Emma Harrison has announced that two other councils have joined Blackpool in piloting her Working Families Everywhere scheme. They are Hull and Westminster. Neither council seems to have told their electorates, since there's nothing on their websites. Perhaps they are reluctant to announce, at the same time as making hundreds of council workers redundant, that they are employing "family champions".

4 comments:

  1. Be it enacted by the Queen’s most Excellent Majesty, by and with the advice and
    consent of the Lords Spiritual and Temporal, and Commons, in this present
    Parliament assembled, and by the authority of the same, as follows:—

    1Training wage
    (1)Any person who would otherwise qualify for entitlement to the national
    minimum wage, as defined in the National Minimum Wage Act 1998, shall not
    be so entitled if he or she has entered into a written contract of employment
    5providing that his or her entitlement is to a training wage.
    (2)A contract of employment providing a training wage must also include an
    entitlement to training from the employer in skills relevant to the employment.
    2Short title, commencement and extent
    (1)This Act may be cited as the Training Wage Act 2011.
    (2)10This Act comes into force on the day on which it is passed.
    (3)This Act extends to England and Wales, Scotland and Northern Ireland. do not sign anything stating you will work for a "training wage" if this bill is passed. be aware.

    ReplyDelete
  2. I am also suspicious of a "training wage", but it's meant to enable employers to take trainees on without having to pay them the full amount. It has nothing to do with work placements, where your income from benefits plus the extra for being on a scheme will probably come to more than the training wage.

    ReplyDelete
  3. I know this anonymous person is desperate to get his point across. But how many times does one have to say this? - you are not working for nothing. You receive an income from the state. If you refuse a work placement you are playing into the hands of those who say you don't want to work. You refuse to put something on your CV which shows you are actively looking for work.
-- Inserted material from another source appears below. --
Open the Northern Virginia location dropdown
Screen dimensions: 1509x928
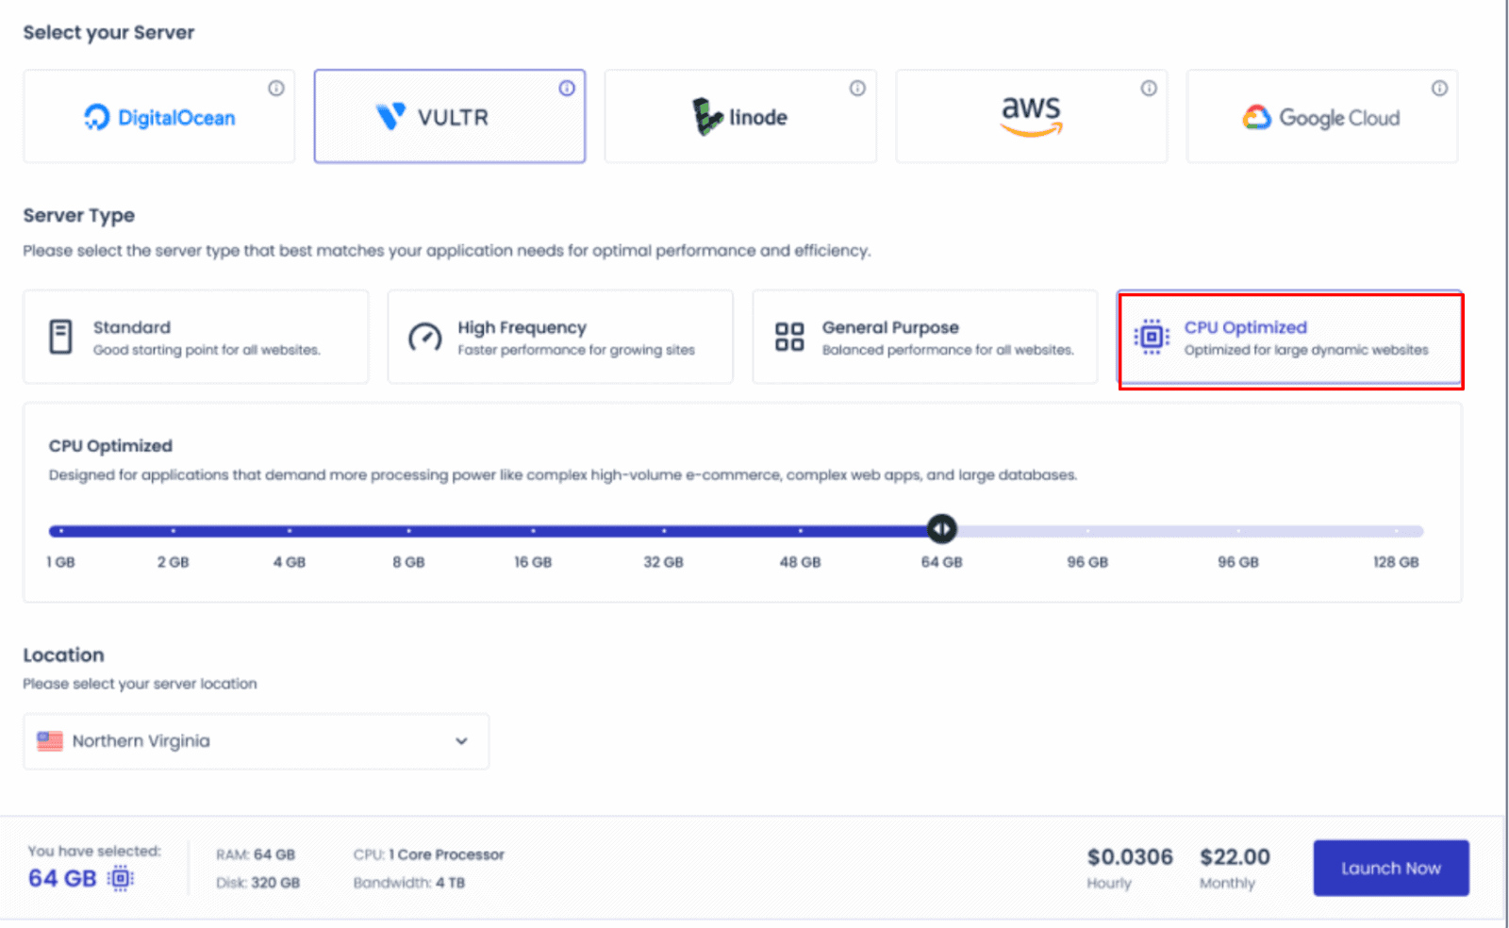pyautogui.click(x=256, y=741)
    If that makes me sound like a supporter of the system, I'm not. I know that a lot of work placements are soul-destroying if you feel that you are just being used as free labour. But there's precious little sympathy for that view out there.

    ReplyDelete
  4. "where your income from benefits plus the extra for being on a scheme will probably come to more than the training wage."

    You no longer get a top up of JSA if you are on a scheme I think. Certainly I did not last year when I was with a4e under New Deal. I even was expected to pay the $4.40 travel expenses to/from their office.